Global Remittances

Sending money back home in 2018

As they say, what goes up must come down. And by extension, what goes out will often return.

Salud Bautista (R), president of PhilRem Service Corporation, a remittance and money changer company, answers questions from Senators, beside her lawyer, during a Senate hearing of money laundering involving USD81 million stolen from Bangladesh’s central bank, at the Philippine Senate in Manila April 19, 2016. REUTERS/Erik De Castro

When people depart their homeland to meet an economic imperative, their emotional bond to those they left behind often intensifies.

Their personal experiences and familial commitments travel with them too, leading many to funnel the money they earn abroad back home in the form of remittances.

On the move

As if numbers were necessary to confirm the sheer fluidity of movement in today’s world, approximately 258 million people live outside of their nation of origin; close to the population of Indonesia.

Remittances have become the hallmark of this fluidity, and by 2017 individuals living abroad had sent approximately USD466 billion back to the developing markets, up 8.5% YoY from USD429 billion.
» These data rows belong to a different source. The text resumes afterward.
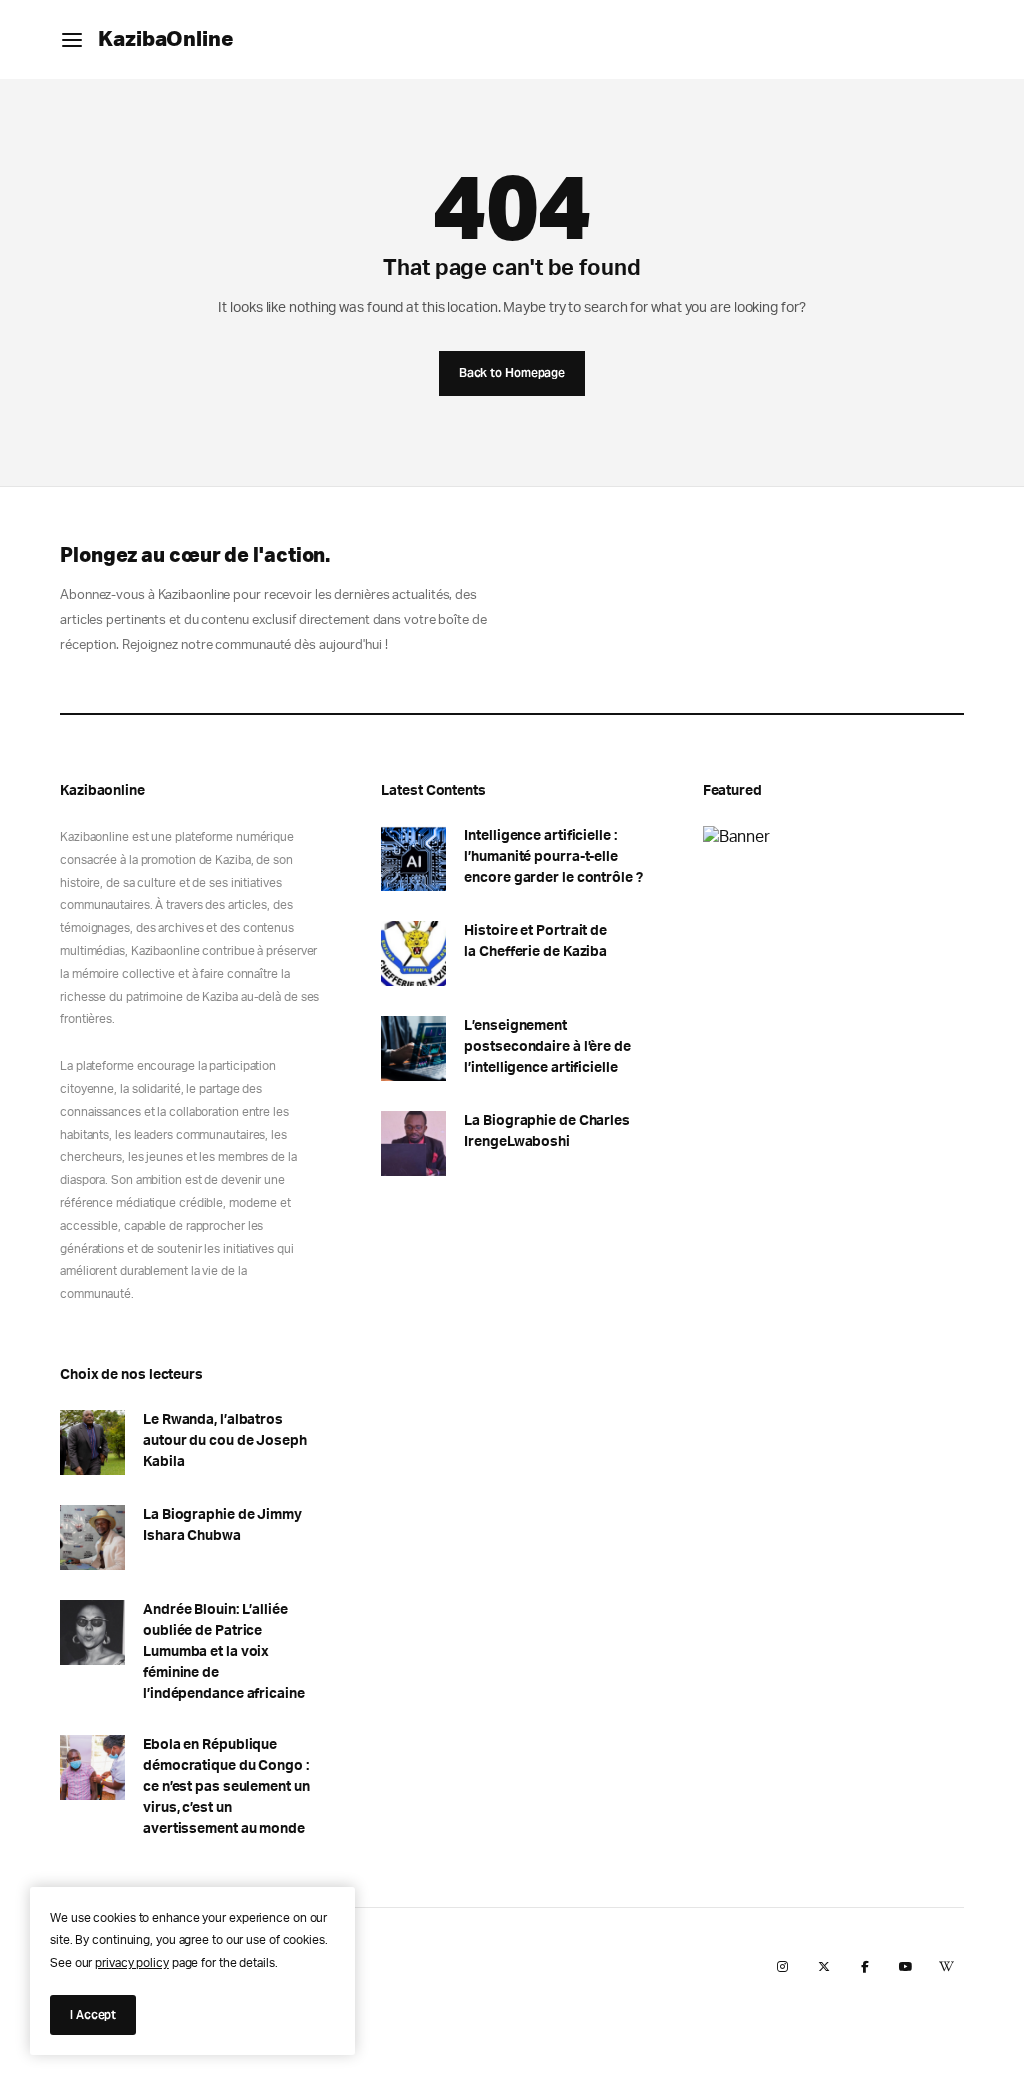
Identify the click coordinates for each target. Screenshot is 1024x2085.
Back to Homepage (512, 372)
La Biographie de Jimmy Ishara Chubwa (222, 1525)
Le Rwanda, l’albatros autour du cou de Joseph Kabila (225, 1441)
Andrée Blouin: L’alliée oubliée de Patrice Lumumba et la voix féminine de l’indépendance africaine (224, 1652)
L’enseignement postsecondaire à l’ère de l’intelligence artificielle (547, 1047)
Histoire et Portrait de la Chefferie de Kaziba (535, 941)
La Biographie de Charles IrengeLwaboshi (547, 1131)
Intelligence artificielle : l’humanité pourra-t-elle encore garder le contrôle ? (553, 857)
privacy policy (132, 1963)
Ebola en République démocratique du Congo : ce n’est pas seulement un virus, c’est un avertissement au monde (226, 1787)
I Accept (93, 2014)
The number of dependents these people support though is a vertiginous 800,000, according to International Fund for Agricultural Development (IFAD) data.

And at the other end of the economic spectrum, flows to high-income economies also rose, by 7% YoY to USD613 billion last year.
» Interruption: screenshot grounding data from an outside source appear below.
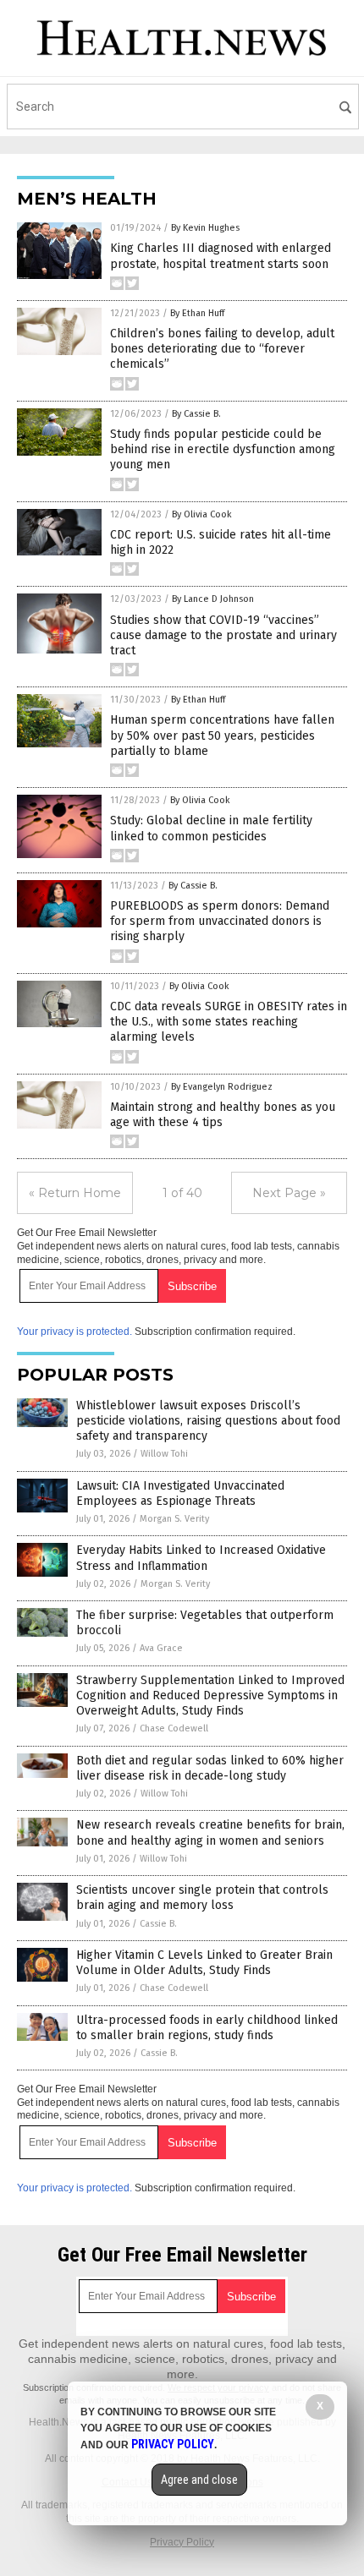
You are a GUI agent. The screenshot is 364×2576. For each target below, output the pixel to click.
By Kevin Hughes (205, 227)
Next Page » (289, 1192)
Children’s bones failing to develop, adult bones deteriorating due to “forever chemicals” (222, 348)
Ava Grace (161, 1648)
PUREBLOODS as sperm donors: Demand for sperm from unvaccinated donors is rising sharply (219, 921)
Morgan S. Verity (174, 1518)
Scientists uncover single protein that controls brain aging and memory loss (202, 1897)
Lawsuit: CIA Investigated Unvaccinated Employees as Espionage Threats (180, 1493)
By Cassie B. (196, 413)
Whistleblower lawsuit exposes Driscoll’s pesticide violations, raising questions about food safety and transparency (208, 1420)
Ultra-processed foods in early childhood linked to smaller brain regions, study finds (207, 2028)
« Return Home (75, 1192)
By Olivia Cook (202, 514)
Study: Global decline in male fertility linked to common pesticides (211, 828)
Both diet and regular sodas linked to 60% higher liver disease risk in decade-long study (210, 1768)
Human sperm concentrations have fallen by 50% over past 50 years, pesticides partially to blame (222, 735)
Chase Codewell (174, 1728)
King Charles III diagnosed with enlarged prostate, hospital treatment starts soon (220, 256)
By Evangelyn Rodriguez (222, 1086)
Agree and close (199, 2479)
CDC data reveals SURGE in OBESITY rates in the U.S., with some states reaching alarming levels (228, 1021)
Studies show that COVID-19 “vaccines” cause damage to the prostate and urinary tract (223, 635)
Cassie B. (158, 1923)
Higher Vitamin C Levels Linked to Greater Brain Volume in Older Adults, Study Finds (204, 1962)
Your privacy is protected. (74, 1331)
World Bank data indicates that the US topped the list of remittance source countries in 2014 on roughly USD56 billion in outward flows, after which came the expat staple of Saudi Arabia (USD37 billion), and Russia (USD33 billion).
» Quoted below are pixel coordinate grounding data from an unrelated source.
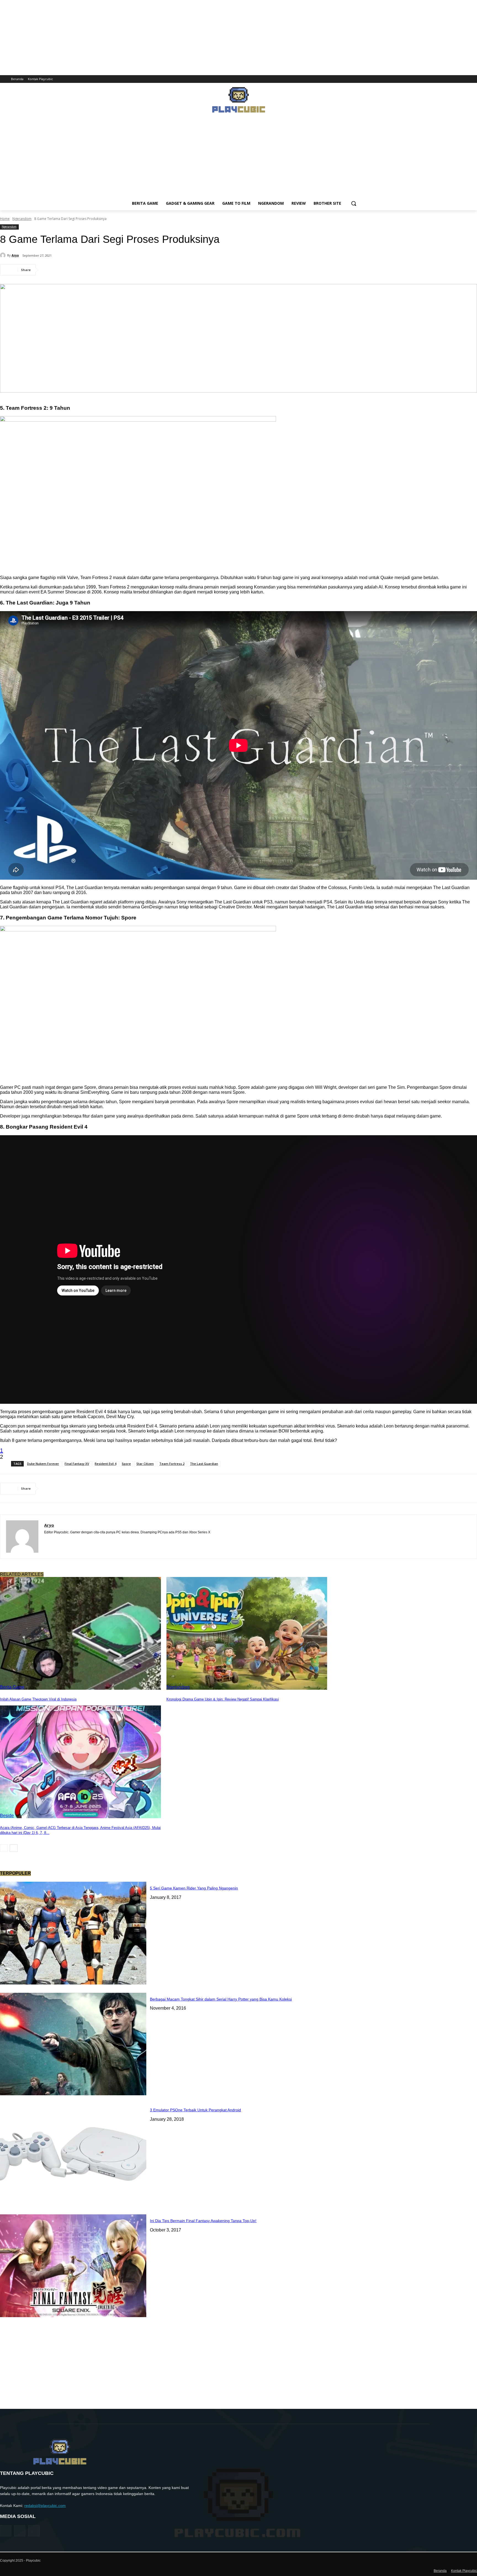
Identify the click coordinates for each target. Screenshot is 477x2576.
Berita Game (12, 1687)
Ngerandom (21, 218)
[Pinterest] (90, 269)
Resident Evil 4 (105, 1464)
Last year, from among the recipient nations, India led on USD69 billion, followed by China on USD64 billion, the Philippines on USD33 billion, Mexico on USD31 billion, Nigeria on USD22 billion, and Egypt on USD20 billion. This year a sustained rise of around 4.6% in global remittances could bring the total to USD642 billion.
The World Bank also notes that migrant remittances total three times the volume of overall aid to developing economies.

What’s more, migrants are estimated to squirrel away over USD500 billion in annual savings. Indeed, such is their economic weight, and catalytic social effect, that June 16 is International Day of Family Remittances.

Dollars and sense

Financial benefit aside, migrant workers also generate so-called social remittances, comprising a transference of acquired skills values and knowhow of ultimate benefit to local communities and the broader home country.
A trickle-down effect on local agriculture, industry, and others areas of the economy, as it were. Social remittances also include financial literacy, and often represent the first step of the recipient into the formal financial universe.

Stable financing…

Unlike hot money invested in newsworthy EMs that departs as swiftly as it arrives, unfelt by local communities, remittances represent a regular and stable source of income. And moreover, a revenue stream that is felt more immediately than long-term social investment, the implementation of which is felt in local pockets much later.

…but at a cost

Among the obstacles to remittance flows are transaction charges. Approximately 3% of the transaction value is the Sustainable Development Goal target.

But while charges have dropped over the years, the decline is far from uniform. For example, while fees are currently below 3% in Eastern Europe and Central Asia, according to the World Economic Forum (WEF), the global average cost of sending home USD200 was 7.1% in 1Q2018. The average rises due to Sub-Saharan Africa, the most expensive destination for remittances, where the average cost of transmission is a crippling 9.4%.

FinTech comes home to roost

Solutions to the above are emerging, however. Just as with the broader financial system, cutting-edge technology is finding its way to the transmission of remittances. Today around 3,000 service providers are actively engaged in these transfers by IFAD numbers; business has shifted from traditional banks to more competitive Money Transfer Operators (MTOs). Hand in glove come online transfers, digital wallets, and mobile money apps.

While perhaps overlooked when we ponder the issues of globalization, at a closer look remittances are a true economic force; one that aside from feeding the recipient, can teach them how to fish.